→ TASK TO COMPLETE: From the material below, copy each line that holds the word "Start".
◇ ◇ ◇ ◇
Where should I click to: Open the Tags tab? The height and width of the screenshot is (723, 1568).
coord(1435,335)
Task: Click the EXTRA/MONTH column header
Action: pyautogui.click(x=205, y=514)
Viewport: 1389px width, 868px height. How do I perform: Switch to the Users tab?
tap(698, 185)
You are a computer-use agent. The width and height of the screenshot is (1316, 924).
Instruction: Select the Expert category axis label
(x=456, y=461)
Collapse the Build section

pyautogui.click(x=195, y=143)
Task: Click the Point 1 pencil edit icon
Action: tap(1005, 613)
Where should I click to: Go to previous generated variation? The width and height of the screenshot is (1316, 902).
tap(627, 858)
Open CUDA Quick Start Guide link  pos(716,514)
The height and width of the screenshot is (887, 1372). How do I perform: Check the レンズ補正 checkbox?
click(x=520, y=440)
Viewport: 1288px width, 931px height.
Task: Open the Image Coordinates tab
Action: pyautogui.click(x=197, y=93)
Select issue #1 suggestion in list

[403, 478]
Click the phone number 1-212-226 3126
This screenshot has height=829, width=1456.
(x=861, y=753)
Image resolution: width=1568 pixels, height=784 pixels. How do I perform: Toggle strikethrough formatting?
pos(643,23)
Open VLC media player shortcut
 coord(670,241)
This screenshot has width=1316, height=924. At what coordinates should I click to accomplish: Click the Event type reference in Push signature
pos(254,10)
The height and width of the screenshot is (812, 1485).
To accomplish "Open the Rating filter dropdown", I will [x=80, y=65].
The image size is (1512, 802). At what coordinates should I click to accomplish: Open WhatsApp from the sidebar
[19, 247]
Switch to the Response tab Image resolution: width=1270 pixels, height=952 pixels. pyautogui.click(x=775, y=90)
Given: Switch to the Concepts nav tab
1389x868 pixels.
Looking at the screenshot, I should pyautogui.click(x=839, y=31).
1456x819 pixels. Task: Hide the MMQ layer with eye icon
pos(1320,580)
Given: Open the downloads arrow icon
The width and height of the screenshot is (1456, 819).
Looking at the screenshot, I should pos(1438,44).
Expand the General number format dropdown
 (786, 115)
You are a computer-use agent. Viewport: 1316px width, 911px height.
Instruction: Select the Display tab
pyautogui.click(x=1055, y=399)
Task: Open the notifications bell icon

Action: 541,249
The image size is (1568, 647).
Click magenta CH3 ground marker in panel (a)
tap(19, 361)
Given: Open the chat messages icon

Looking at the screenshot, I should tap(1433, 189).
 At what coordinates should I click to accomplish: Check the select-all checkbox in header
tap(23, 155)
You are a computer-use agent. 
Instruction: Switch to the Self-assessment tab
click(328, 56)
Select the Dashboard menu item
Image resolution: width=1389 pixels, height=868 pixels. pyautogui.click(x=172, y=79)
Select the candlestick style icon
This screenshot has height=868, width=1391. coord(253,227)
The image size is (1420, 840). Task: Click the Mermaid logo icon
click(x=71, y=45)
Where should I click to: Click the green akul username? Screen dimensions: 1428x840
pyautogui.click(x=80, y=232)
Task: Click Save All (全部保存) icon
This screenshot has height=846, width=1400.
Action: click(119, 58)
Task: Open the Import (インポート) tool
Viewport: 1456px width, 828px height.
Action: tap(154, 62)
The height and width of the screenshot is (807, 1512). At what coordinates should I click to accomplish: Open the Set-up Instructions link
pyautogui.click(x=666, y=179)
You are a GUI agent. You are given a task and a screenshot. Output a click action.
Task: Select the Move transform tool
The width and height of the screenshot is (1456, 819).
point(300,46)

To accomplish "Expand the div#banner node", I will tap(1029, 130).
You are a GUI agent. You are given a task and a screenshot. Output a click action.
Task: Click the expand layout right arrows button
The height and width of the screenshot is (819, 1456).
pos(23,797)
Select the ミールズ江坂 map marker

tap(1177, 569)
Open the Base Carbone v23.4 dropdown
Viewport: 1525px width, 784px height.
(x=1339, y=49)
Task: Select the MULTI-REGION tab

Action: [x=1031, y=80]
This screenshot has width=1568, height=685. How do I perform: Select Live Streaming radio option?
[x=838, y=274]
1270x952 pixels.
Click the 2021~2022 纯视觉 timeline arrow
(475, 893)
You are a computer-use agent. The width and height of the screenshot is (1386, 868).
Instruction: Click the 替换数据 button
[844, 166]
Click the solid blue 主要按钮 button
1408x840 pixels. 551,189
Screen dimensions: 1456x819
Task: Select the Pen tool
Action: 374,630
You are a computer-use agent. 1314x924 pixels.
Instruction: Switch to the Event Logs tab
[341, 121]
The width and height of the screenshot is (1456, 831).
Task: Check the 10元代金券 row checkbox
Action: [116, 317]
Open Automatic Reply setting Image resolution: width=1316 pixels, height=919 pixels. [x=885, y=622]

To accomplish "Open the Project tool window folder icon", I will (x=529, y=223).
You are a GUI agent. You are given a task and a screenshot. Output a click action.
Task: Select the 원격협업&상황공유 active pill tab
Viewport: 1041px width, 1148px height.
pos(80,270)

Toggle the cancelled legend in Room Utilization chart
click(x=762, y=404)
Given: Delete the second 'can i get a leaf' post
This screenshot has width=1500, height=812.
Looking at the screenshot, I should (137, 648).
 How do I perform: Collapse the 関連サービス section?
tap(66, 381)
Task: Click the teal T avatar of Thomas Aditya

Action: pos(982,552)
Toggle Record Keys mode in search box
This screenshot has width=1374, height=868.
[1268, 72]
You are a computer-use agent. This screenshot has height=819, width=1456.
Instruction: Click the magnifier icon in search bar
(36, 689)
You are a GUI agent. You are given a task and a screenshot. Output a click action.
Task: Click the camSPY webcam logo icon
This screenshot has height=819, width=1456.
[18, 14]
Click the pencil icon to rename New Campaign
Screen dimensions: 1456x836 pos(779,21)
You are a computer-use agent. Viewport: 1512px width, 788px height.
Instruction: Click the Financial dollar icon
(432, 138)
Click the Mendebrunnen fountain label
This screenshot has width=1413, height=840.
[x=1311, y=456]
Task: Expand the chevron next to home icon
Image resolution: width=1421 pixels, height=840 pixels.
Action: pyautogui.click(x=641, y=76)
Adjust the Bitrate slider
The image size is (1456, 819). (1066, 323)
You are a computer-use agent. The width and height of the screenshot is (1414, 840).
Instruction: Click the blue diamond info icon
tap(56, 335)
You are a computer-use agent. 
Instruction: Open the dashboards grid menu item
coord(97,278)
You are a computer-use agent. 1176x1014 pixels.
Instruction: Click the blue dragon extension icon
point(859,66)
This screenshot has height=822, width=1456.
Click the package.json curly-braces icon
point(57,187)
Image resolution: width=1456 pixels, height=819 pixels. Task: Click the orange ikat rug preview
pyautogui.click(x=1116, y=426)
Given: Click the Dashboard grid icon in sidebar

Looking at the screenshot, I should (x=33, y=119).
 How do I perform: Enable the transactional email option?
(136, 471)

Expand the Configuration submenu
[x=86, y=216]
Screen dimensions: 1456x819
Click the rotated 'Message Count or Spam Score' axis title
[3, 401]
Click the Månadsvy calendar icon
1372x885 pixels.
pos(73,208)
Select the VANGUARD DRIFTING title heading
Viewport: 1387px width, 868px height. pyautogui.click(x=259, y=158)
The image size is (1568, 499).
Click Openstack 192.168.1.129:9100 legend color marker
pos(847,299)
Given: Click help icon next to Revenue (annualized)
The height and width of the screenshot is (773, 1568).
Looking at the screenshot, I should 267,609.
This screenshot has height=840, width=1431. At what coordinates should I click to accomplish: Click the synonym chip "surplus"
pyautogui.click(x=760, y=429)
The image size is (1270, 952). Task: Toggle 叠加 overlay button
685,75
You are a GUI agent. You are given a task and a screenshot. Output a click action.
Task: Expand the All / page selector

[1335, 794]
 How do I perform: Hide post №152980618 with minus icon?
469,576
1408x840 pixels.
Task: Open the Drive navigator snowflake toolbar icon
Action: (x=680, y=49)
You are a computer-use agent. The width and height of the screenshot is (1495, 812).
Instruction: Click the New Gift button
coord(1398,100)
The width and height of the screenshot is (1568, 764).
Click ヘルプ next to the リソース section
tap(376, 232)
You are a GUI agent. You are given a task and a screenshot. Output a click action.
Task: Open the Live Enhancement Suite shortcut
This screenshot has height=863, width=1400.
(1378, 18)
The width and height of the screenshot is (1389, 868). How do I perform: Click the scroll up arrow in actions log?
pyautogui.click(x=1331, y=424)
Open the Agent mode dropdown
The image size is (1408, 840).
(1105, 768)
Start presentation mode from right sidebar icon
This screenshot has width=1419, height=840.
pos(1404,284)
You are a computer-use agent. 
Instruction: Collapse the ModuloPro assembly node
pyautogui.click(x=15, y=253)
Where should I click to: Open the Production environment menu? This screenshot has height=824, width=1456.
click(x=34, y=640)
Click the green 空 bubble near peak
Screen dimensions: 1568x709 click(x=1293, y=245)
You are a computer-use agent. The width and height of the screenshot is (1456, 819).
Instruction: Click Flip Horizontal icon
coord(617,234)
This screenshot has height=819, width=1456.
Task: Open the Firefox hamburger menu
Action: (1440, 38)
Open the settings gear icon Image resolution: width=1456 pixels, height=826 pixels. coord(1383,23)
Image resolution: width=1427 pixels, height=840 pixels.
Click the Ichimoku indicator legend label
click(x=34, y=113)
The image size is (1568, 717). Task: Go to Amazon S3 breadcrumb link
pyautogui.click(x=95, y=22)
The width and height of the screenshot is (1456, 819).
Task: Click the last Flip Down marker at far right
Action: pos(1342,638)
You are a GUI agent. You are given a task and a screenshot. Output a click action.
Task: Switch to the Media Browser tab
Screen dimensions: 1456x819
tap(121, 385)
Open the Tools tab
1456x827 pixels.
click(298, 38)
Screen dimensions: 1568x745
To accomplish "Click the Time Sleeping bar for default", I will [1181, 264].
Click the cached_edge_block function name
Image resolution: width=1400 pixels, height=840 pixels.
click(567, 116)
◇ ◇ ◇ ◇
→ RESPONSE TO THIS EXERCISE:
Open CUDA Quick Start Guide link  pos(716,514)
Start presentation mode from right sidebar icon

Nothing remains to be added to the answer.